Is it possible the INSERT is valid, but that a separate UPDATE is done afterwards that is invalid but wouldn't fire the trigger?
The techniques outlined above describe your options pretty well. But what are the users seeing? I can't imagine how a basic conflict like this between you and whoever is responsible for the software can't end up in confusion and antagonism with the users.
I'd do everything I could to find some other way out of the impasse - because other people could easily see any change you make as escalating the problem.
EDIT:
I'll score my first "undelete" and admit to posting the above when this question first appeared. I of course chickened out when I saw that it was from JOEL SPOLSKY. But it looks like it landed somewhere near. Don't need votes, but I'll put it on the record.
IME, triggers are so seldom the right answer for anything other than fine-grained integrity constraints outside the realm of business rules.

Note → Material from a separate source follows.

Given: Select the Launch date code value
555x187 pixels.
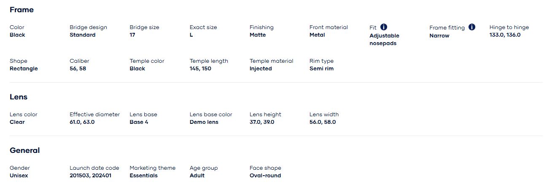Looking at the screenshot, I should [90, 176].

MS-SQL has a setting to prevent recursive trigger firing. This is confirgured via the sp_configure stored proceedure, where you can turn recursive or nested triggers on or off.
In this case, it would be possible, if you turn off recursive triggers to link the record from the inserted table via the primary key, and make changes to the record.

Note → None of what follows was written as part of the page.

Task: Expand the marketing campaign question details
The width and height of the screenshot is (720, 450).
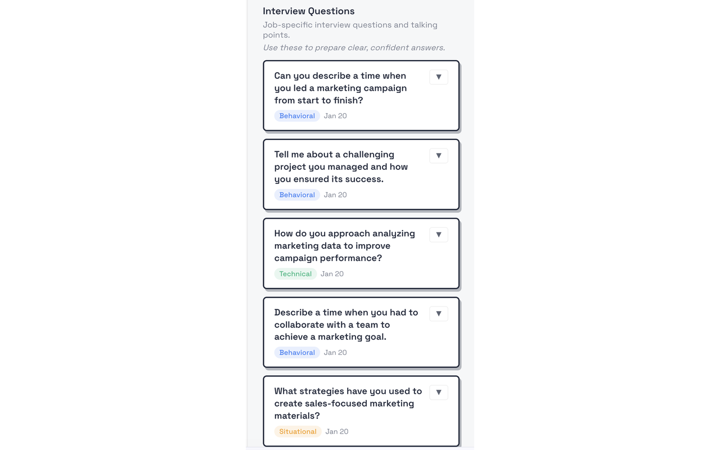Action: tap(438, 77)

In the specific case in the question, it is not really a problem, because the result is to delete the record, which won't refire this particular trigger, but in general that could be a valid approach. We implemented optimistic concurrency this way.
The code for your trigger that could be used in this way would be:
ALTER TRIGGER myTrigger
ON someTable
AFTER INSERT
AS BEGIN
DELETE FROM someTable
INNER JOIN inserted on inserted.primarykey = someTable.primarykey
WHERE ISNUMERIC(inserted.someField) = 1
END
Your "trigger" is doing something that a "trigger" is not suppose to be doing. You can simple have your Sql Server Agent run
DELETE FROM someTable
WHERE ISNUMERIC(someField) = 1
every 1 second or so. While you're at it, how about writing a nice little SP to stop the programming folk from inserting errors into your table. One good thing about SP's is that the parameters are type safe.

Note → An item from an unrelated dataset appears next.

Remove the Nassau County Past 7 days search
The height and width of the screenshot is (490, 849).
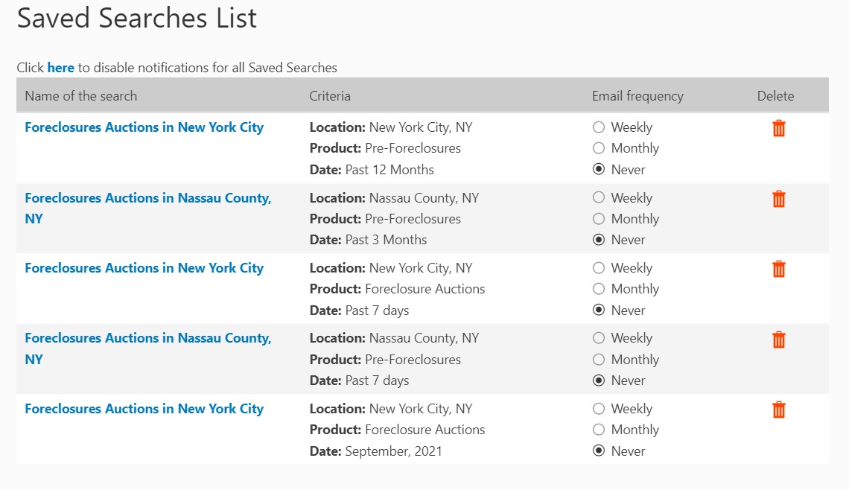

I stumbled across this question looking for details on the sequence of events during an insert statement & trigger. I ended up coding some brief tests to confirm how SQL 2016 (EXPRESS) behaves - and thought it would be appropriate to share as it might help others searching for similar information.
Based on my test, it is possible to select data from the "inserted" table and use that to update the inserted data itself. And, of interest to me, the inserted data is not visible to other queries until the trigger completes at which point the final result is visible (at least best as I could test). I didn't test this for recursive triggers, etc. (I would expect the nested trigger would have full visibility of the inserted data in the table, but that's just a guess).
For example - assuming we have the table "table" with an integer field "field" and primary key field "pk" and the following code in our insert trigger:
select #value=field,#pk=pk from inserted
update table set field=#value+1 where pk=#pk
waitfor delay '00:00:15'
We insert a row with the value 1 for "field", then the row will end up with the value 2. Furthermore - if I open another window in SSMS and try:
select * from table where pk = #pk
where #pk is the primary key I originally inserted, the query will be empty until the 15 seconds expire and will then show the updated value (field=2).
I was interested in what data is visible to other queries while the trigger is executing (apparently no new data). I tested with an added delete as well:
select #value=field,#pk=pk from inserted
update table set field=#value+1 where pk=#pk
delete from table where pk=#pk
waitfor delay '00:00:15'
Again, the insert took 15sec to execute. A query executing in a different session showed no new data - during or after execution of the insert + trigger (although I would expect any identity would increment even if no data appears to be inserted).